Howe and her husband, both native New Yorkers, moved west for his film career and bought this house about a decade ago. Just as Howe aims for “an interesting mix that’s reflective of the clients, the space, and the people that live there” in her interiors practice, her own house beautifully marries her family’s East Coast sensibilities with the light, contemporary feel of Los Angeles.
“I tend toward clean lines but maybe slightly more traditional fabrics. It has to work with architecture—you can’t ignore the space you’re designing in,” says Howe. “Achieving a look that doesn’t feel one-note” is grounded in “buying things you love.” This philosophy is epitomized in her living room, where crisp white linen sofas mix with sculptural 1950s Danish leather chairs, modern art, and an antique Japanese rice box. The living room—“probably my favorite room in the house”—isn’t just for show: “We spend a lot of time here,” says the designer.
The redesign of the dining room began with the curtain fabric: “I just fell in love with that color and pattern and built off of that.”
In her formerly bold emerald green and black dining room, Howe has softened the mood, wrapping the paneling in a soothing sage-y green and adding vintage chairs she found on 1stDibs and recovered in a forgiving mustard-yellow bouclé. “If you’re a young family, then I think it becomes paramount what’s durable,” she explains. “How do we balance beautiful and chic with practicality?”
For day-to-day life, the roomy corner banquette in the kitchen beneath family-photo-lined walls is ground zero. “We eat dinner here, the kids do homework here, my husband and I sit here at the end of the day,” says Howe. “When we bought the house it was a separate room and I opened it up because I knew I wanted an eat-in kitchen.”

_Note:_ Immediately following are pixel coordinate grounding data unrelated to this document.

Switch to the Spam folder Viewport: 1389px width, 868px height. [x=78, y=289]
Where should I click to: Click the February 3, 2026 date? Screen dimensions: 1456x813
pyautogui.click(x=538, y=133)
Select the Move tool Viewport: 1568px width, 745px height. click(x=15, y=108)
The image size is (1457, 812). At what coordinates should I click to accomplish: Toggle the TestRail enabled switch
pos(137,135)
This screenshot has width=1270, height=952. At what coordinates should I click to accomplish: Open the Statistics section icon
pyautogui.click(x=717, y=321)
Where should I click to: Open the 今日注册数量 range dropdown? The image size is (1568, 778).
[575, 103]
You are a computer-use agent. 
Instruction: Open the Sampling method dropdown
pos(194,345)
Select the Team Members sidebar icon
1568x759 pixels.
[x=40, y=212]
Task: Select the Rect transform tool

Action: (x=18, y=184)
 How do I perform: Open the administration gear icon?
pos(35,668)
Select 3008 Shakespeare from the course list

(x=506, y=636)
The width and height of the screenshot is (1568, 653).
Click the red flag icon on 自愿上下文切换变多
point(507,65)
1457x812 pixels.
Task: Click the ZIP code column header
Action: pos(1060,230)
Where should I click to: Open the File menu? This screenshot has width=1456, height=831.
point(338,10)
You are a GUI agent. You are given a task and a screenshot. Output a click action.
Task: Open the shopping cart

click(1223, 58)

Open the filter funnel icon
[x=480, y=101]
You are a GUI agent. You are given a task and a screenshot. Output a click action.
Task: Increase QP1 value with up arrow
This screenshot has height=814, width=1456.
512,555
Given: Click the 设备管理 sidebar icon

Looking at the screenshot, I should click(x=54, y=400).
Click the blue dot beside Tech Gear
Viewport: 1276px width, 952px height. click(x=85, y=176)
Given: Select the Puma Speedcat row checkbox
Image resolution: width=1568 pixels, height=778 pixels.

An out-of-print book of Andy Warhol illustrations became a whimsical, colorful display of affordable art in the living room.
In many ways, the most important element in a room to Howe is the art: “If the walls are bare, to me that’s not a finished project. It doesn’t need to be a million-dollar painting, [it can just be] things that speak to you, that feel personal. When we moved into this house, we had a lot of walls and not a lot of art, so I took illustrations from a book on Andy Warhol that was out of print,” and framed a series for the living room. “They’re quite whimsical, it adds some color, and I think as a group they feel very impactful.”
“What I love most about this house,” says Howe, “is that it feels like an oasis in this busy city with busy lives. The house really has evolved with us. I can’t imagine living anywhere else.”